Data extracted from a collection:

□ □ □

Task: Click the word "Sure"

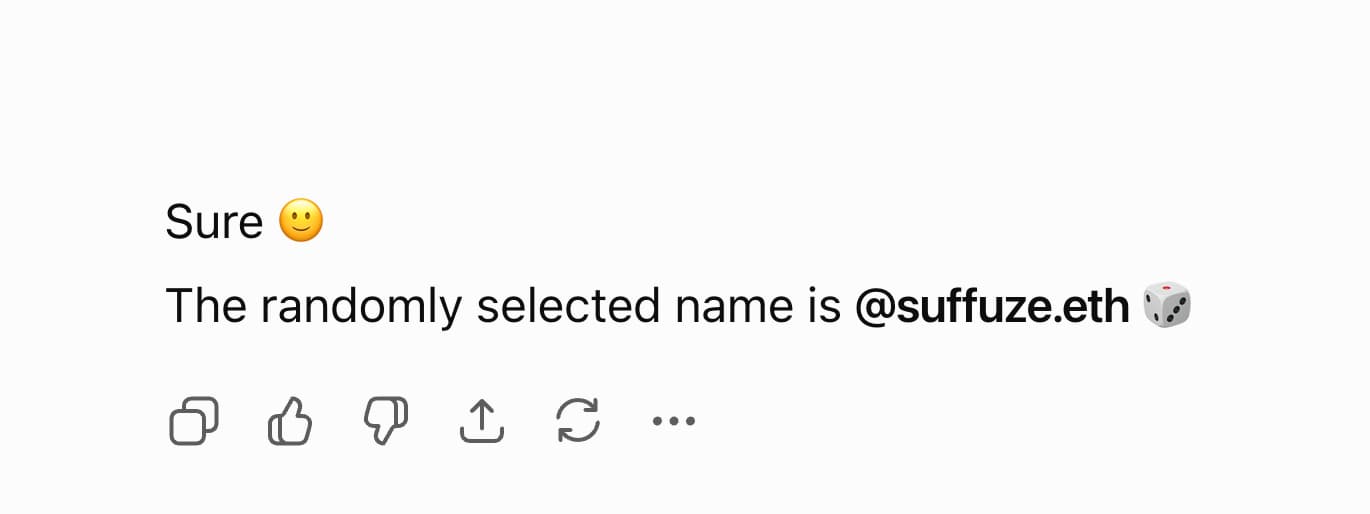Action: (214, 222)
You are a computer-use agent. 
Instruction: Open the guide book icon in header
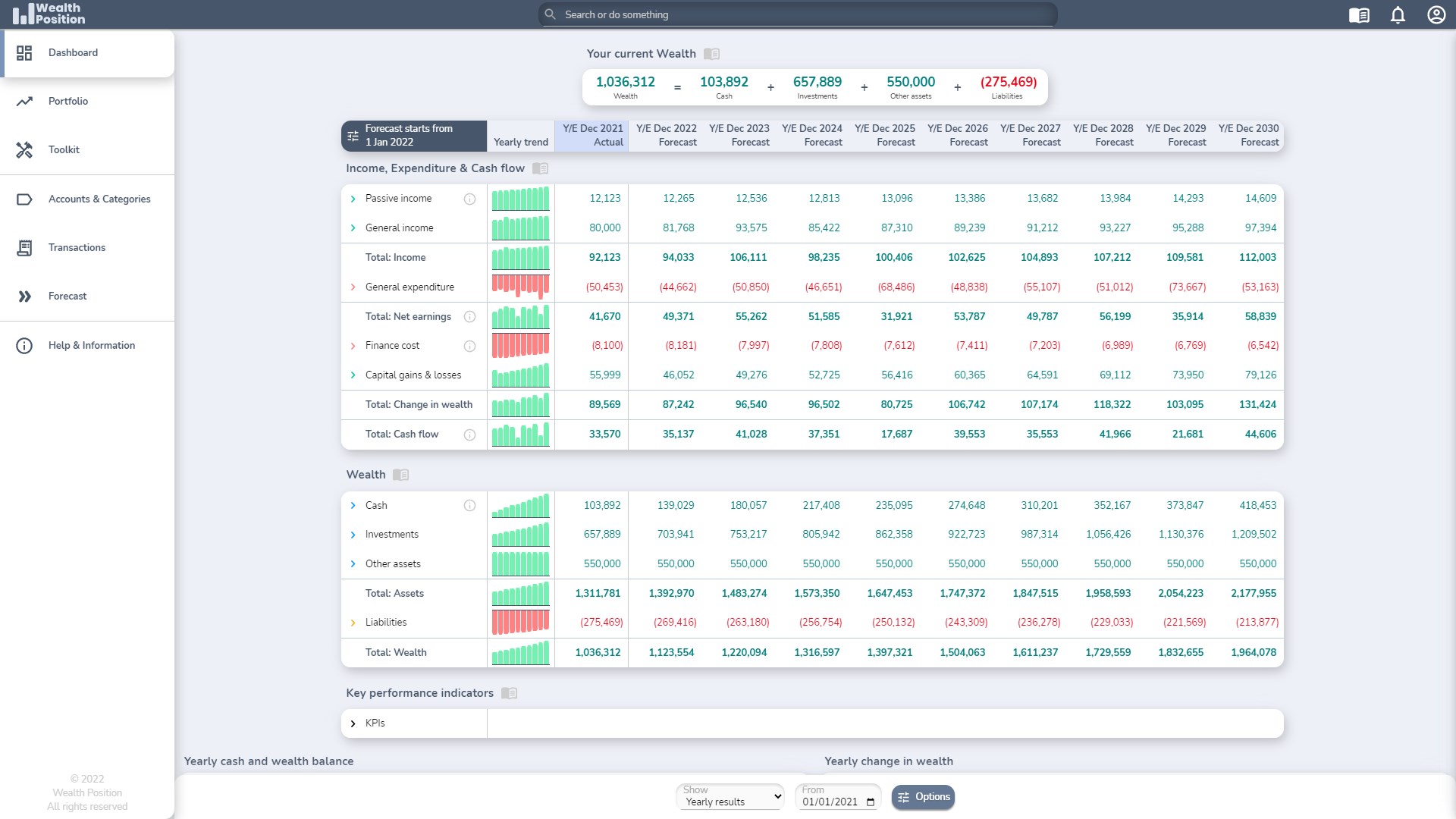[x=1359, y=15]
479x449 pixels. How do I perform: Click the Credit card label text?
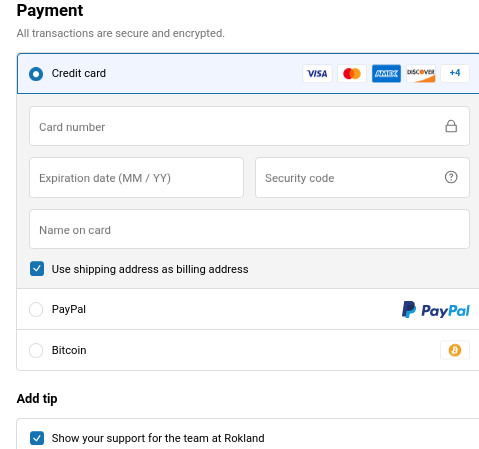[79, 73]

□ □ □

TASK BRIEF:
Copy the final portion of the records: every line from the one containing "Instruction: Open the" through the last, word for word, without pictures.

EXERCISE SOLUTION:
Instruction: Open the guide book icon in header
[x=1359, y=15]
479x449 pixels. How do I perform: Click the Credit card label text?
[79, 73]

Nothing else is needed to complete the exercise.